What is asked. Quote every one of the dataset entries below word for word, leaving the pictures out of your answer.

Dataset entries.
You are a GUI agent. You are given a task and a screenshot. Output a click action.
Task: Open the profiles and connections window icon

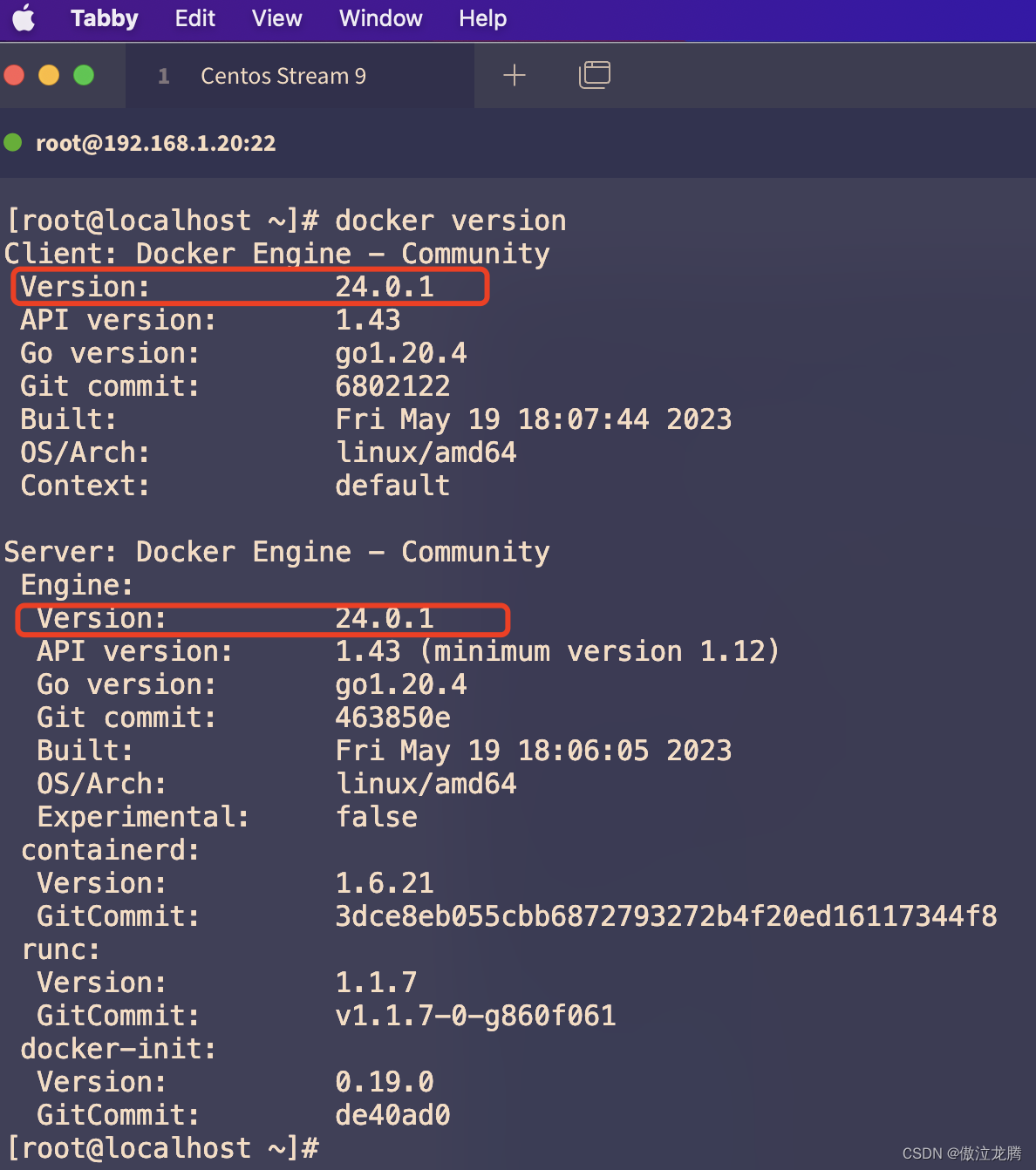click(x=595, y=75)
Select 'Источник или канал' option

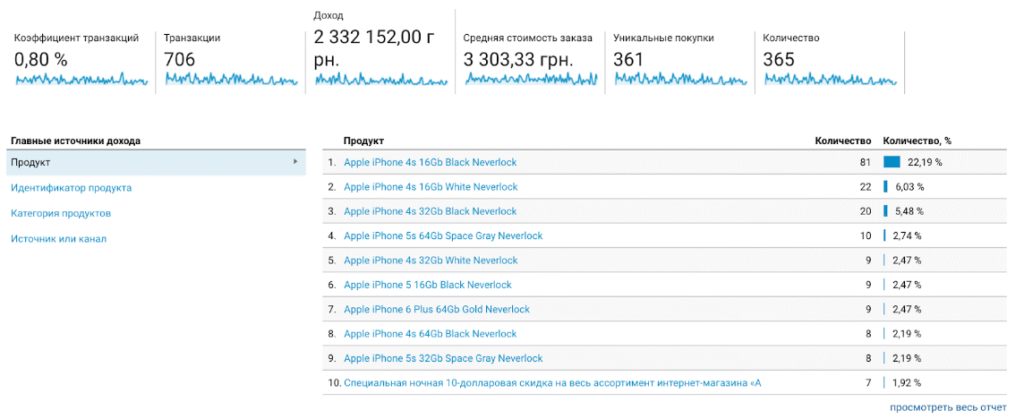point(58,239)
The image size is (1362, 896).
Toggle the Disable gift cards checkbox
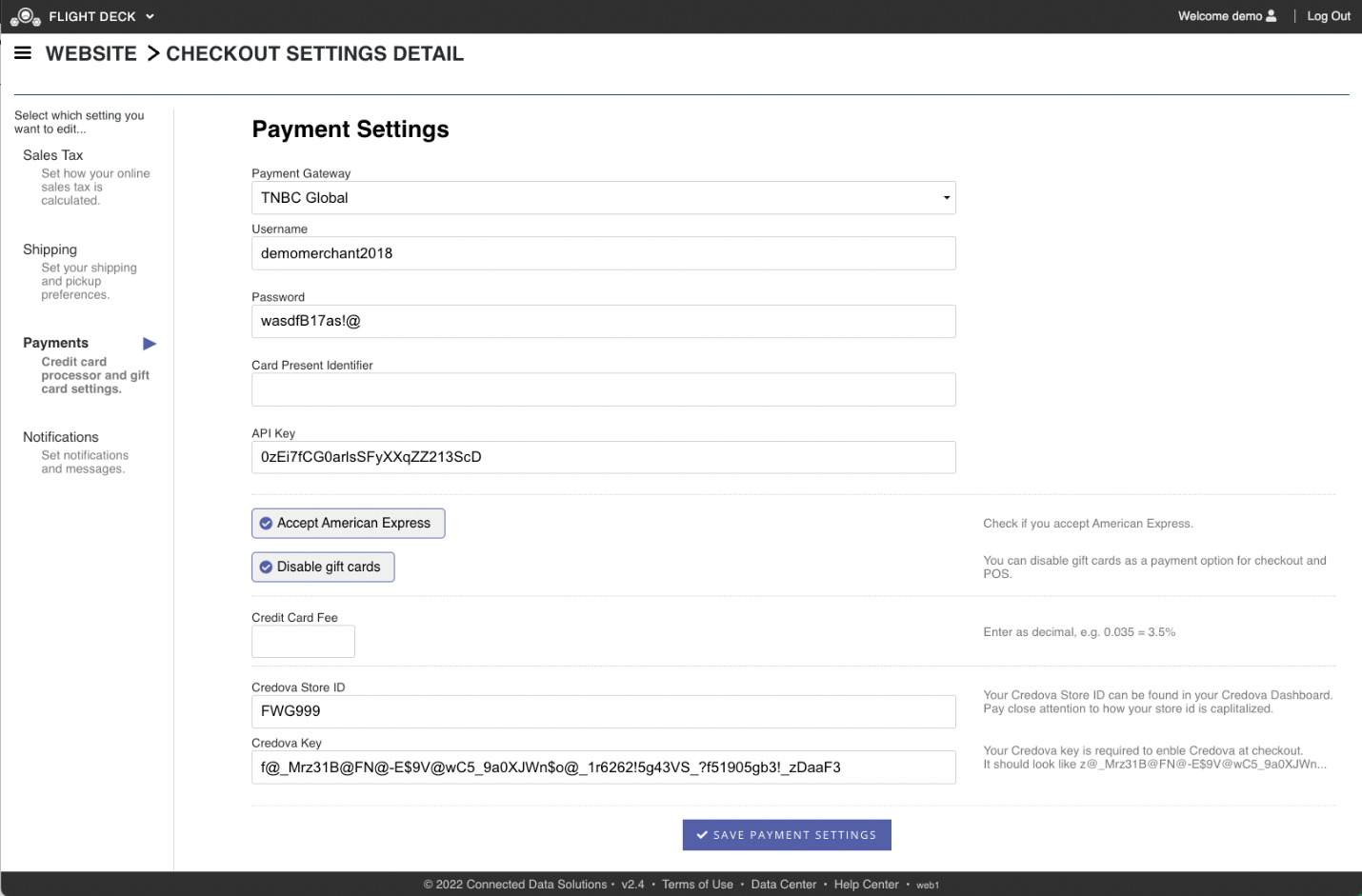(267, 567)
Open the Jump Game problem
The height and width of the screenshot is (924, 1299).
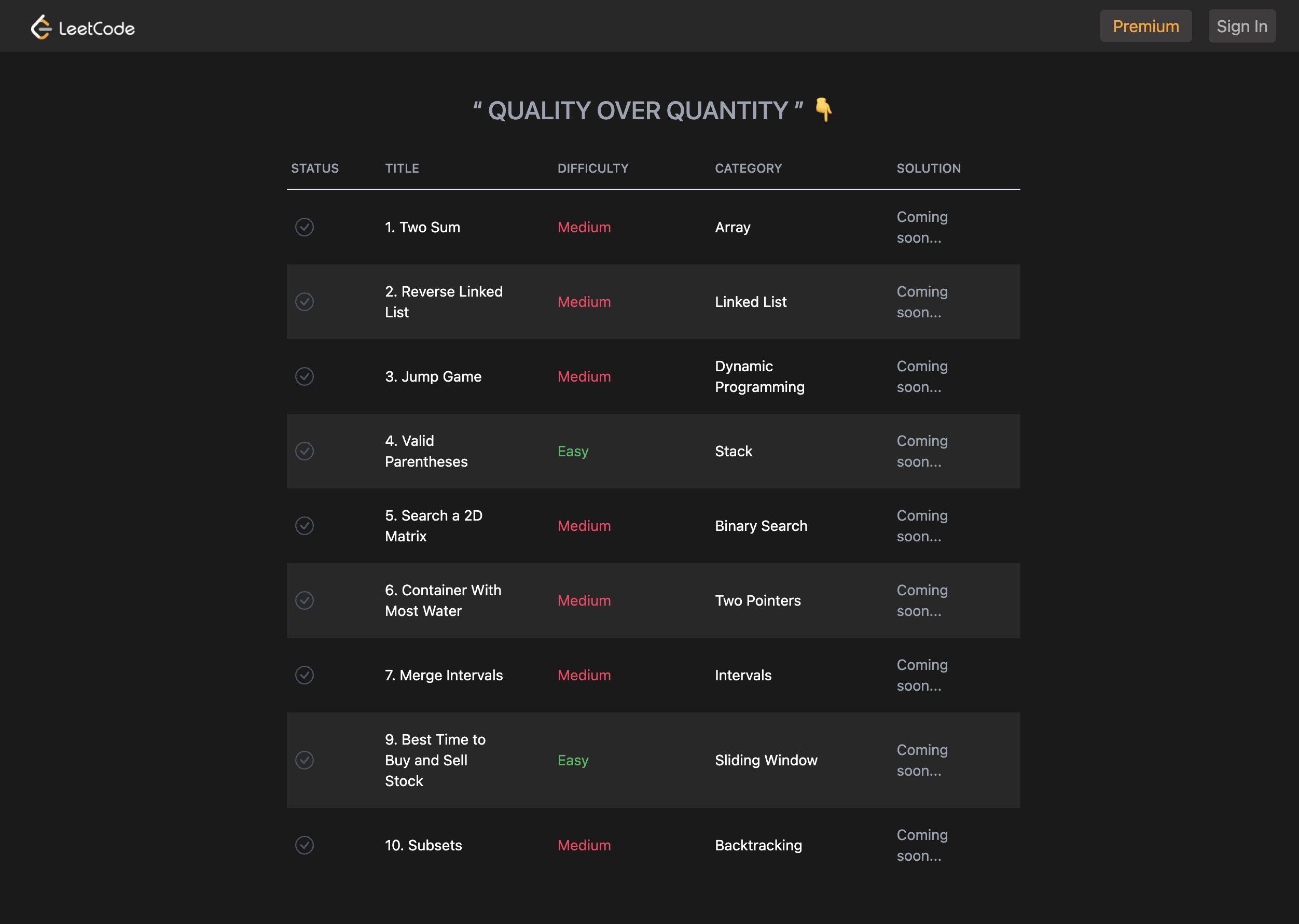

Worked solution.
You are a GUI agent. You are given a task and a screenshot. Output a click action.
Task: Open the profiles and connections window icon

click(x=595, y=75)
Select 'Источник или канал' option

point(58,239)
The image size is (1362, 896).
Toggle the Disable gift cards checkbox
(267, 567)
Open the Jump Game problem
The height and width of the screenshot is (924, 1299).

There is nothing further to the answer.